[[ Records for processing, beginning ]]
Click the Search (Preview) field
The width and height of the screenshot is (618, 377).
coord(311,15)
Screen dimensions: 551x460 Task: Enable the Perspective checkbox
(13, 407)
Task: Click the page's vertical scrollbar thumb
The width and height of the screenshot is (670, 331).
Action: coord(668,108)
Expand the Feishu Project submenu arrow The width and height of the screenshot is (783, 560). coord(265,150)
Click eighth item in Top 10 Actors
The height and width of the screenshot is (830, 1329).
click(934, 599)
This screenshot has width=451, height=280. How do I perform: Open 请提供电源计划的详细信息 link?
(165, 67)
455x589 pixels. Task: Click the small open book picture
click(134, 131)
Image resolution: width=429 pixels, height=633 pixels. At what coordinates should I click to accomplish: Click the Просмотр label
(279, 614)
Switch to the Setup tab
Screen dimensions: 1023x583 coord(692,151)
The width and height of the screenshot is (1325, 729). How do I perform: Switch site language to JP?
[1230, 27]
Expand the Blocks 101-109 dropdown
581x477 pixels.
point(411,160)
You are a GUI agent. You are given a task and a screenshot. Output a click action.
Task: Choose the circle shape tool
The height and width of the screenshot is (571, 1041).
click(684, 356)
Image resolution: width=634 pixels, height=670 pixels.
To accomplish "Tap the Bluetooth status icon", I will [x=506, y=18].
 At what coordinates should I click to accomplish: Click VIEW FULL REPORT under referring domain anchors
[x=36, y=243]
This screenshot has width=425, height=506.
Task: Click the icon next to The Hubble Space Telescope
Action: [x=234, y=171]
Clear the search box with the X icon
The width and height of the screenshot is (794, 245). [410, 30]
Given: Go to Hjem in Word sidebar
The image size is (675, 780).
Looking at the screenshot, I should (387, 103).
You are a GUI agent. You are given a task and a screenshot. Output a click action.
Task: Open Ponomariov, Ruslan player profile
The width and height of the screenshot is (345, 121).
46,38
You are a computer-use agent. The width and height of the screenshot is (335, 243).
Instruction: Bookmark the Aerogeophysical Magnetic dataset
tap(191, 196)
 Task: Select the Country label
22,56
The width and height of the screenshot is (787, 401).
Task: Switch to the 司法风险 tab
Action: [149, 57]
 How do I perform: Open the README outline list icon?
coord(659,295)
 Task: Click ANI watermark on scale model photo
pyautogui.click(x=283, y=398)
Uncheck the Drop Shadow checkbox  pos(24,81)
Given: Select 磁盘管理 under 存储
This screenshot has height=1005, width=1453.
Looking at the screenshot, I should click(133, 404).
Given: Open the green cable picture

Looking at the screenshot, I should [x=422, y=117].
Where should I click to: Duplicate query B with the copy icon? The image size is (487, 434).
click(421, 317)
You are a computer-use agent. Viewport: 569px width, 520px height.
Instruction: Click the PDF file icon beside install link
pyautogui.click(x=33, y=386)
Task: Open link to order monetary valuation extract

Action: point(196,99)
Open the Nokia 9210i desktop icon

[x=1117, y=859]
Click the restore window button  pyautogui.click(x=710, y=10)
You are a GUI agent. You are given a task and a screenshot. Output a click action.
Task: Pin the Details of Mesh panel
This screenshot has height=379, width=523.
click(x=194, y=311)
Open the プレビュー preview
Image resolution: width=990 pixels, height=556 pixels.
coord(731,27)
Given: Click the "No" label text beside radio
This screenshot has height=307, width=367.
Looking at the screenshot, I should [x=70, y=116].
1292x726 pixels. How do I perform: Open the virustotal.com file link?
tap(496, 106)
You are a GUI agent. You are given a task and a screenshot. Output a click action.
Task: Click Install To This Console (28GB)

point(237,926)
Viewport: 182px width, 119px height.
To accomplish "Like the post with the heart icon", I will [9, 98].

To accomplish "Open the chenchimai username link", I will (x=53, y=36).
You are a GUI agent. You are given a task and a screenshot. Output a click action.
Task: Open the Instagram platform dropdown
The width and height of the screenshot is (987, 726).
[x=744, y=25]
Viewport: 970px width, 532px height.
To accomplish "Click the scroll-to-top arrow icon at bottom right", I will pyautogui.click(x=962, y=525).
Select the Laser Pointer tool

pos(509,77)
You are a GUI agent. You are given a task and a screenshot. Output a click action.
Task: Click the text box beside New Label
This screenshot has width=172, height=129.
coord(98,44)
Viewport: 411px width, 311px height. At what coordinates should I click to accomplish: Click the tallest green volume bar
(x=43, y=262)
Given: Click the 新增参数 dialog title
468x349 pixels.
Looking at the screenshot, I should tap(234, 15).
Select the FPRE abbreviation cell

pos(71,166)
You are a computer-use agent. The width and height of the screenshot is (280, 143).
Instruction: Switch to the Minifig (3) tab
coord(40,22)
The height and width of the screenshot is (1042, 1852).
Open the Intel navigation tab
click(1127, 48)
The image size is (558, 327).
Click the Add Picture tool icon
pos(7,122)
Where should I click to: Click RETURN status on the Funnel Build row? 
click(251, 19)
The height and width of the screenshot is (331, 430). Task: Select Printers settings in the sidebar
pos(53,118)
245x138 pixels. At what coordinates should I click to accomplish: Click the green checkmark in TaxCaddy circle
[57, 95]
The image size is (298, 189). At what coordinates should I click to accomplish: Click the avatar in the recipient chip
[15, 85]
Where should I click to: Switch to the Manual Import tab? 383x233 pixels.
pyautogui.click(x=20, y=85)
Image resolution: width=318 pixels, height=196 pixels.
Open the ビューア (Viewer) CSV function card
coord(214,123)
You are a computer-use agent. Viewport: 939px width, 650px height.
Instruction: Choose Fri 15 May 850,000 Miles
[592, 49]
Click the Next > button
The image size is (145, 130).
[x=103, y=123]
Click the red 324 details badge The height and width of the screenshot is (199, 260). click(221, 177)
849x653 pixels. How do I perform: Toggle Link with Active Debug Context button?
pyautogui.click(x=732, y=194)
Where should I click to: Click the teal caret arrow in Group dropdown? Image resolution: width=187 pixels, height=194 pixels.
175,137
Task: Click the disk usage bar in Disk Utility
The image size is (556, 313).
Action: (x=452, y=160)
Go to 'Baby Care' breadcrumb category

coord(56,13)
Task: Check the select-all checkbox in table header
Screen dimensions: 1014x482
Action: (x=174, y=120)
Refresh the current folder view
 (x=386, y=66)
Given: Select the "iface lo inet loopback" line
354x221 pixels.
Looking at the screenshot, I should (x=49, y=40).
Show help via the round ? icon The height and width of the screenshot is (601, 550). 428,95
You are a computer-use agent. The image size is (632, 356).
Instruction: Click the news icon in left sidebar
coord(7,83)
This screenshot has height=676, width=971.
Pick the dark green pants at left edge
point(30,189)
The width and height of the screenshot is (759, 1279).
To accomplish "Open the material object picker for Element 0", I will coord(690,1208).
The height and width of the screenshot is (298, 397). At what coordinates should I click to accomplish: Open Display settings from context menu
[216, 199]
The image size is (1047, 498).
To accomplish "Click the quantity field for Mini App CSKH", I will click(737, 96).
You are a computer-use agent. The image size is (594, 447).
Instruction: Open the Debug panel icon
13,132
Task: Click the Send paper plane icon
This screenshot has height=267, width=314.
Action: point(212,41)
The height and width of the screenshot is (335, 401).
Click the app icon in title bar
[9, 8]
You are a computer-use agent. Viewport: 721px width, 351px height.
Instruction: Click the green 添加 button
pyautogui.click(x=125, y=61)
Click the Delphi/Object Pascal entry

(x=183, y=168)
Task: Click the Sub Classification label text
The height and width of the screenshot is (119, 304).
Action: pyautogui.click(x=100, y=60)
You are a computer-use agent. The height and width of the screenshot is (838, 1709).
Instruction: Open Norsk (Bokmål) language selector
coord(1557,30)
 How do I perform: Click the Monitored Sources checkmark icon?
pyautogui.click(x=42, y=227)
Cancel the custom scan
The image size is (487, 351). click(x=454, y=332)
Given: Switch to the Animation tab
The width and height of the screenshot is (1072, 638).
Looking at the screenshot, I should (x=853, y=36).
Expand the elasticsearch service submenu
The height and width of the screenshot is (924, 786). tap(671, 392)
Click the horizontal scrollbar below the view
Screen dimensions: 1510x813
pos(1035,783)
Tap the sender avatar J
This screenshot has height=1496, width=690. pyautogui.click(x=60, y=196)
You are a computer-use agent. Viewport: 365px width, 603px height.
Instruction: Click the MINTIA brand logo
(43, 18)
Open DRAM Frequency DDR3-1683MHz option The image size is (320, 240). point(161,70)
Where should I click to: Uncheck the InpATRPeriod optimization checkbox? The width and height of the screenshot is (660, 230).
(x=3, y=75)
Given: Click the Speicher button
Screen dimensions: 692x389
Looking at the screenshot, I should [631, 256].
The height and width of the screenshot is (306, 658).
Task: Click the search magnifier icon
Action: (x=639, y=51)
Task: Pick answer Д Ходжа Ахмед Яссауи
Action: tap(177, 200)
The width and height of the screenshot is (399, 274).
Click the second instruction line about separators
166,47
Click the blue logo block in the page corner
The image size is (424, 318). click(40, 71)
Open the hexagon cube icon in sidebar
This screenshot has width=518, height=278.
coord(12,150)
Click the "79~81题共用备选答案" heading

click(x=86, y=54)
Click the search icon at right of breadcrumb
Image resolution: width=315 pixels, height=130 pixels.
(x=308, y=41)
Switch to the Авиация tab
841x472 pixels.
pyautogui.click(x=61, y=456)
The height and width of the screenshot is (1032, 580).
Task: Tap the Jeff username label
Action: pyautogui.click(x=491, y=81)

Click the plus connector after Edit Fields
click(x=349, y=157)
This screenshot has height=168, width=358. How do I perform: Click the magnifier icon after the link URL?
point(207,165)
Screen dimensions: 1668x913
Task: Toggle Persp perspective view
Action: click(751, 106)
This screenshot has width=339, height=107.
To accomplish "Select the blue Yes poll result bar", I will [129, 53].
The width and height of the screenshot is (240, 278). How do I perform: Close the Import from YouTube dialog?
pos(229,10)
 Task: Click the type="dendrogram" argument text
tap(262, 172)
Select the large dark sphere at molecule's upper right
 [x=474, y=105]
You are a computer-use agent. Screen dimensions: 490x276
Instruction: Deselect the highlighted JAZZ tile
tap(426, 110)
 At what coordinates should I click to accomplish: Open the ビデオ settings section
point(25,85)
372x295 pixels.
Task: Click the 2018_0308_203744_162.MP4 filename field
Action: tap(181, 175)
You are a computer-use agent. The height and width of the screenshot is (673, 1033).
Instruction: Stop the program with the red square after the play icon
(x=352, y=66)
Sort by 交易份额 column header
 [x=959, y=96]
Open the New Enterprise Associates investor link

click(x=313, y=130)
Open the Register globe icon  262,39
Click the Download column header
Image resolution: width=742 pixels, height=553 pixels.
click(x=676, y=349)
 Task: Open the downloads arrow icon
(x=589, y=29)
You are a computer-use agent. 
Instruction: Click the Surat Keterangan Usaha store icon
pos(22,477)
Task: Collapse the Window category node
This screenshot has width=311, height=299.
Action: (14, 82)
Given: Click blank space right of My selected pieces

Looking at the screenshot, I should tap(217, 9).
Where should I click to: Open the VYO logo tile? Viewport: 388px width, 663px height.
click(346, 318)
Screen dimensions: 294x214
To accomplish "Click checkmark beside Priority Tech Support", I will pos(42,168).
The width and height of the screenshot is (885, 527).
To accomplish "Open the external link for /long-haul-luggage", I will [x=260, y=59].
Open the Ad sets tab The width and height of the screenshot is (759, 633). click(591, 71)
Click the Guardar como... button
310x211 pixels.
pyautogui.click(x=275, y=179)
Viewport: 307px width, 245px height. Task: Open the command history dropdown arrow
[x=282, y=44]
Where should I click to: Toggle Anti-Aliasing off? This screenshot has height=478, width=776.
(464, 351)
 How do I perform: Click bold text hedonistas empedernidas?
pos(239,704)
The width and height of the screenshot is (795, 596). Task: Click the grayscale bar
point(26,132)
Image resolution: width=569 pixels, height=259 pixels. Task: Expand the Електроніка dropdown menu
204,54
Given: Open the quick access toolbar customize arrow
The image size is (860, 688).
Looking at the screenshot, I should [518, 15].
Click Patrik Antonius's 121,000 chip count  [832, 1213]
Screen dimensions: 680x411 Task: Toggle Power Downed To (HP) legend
[[ Records for processing, end ]]
Word for word, restate the data above from its first line down to and including the line with "Task: Open Ponomariov, Ruslan player profile".

Click the Search (Preview) field
The width and height of the screenshot is (618, 377).
coord(311,15)
Screen dimensions: 551x460 Task: Enable the Perspective checkbox
(13, 407)
Task: Click the page's vertical scrollbar thumb
The width and height of the screenshot is (670, 331).
Action: coord(668,108)
Expand the Feishu Project submenu arrow The width and height of the screenshot is (783, 560). coord(265,150)
Click eighth item in Top 10 Actors
The height and width of the screenshot is (830, 1329).
click(934, 599)
This screenshot has width=451, height=280. How do I perform: Open 请提供电源计划的详细信息 link?
(165, 67)
455x589 pixels. Task: Click the small open book picture
click(134, 131)
Image resolution: width=429 pixels, height=633 pixels. At what coordinates should I click to accomplish: Click the Просмотр label
(279, 614)
Switch to the Setup tab
Screen dimensions: 1023x583 coord(692,151)
The width and height of the screenshot is (1325, 729). How do I perform: Switch site language to JP?
[1230, 27]
Expand the Blocks 101-109 dropdown
581x477 pixels.
point(411,160)
You are a GUI agent. You are given a task and a screenshot. Output a click action.
Task: Choose the circle shape tool
The height and width of the screenshot is (571, 1041).
click(684, 356)
Image resolution: width=634 pixels, height=670 pixels.
To accomplish "Tap the Bluetooth status icon", I will [x=506, y=18].
 At what coordinates should I click to accomplish: Click VIEW FULL REPORT under referring domain anchors
[x=36, y=243]
This screenshot has width=425, height=506.
Task: Click the icon next to The Hubble Space Telescope
Action: [x=234, y=171]
Clear the search box with the X icon
The width and height of the screenshot is (794, 245). [410, 30]
Given: Go to Hjem in Word sidebar
The image size is (675, 780).
Looking at the screenshot, I should (387, 103).
You are a GUI agent. You are given a task and a screenshot. Output a click action.
Task: Open Ponomariov, Ruslan player profile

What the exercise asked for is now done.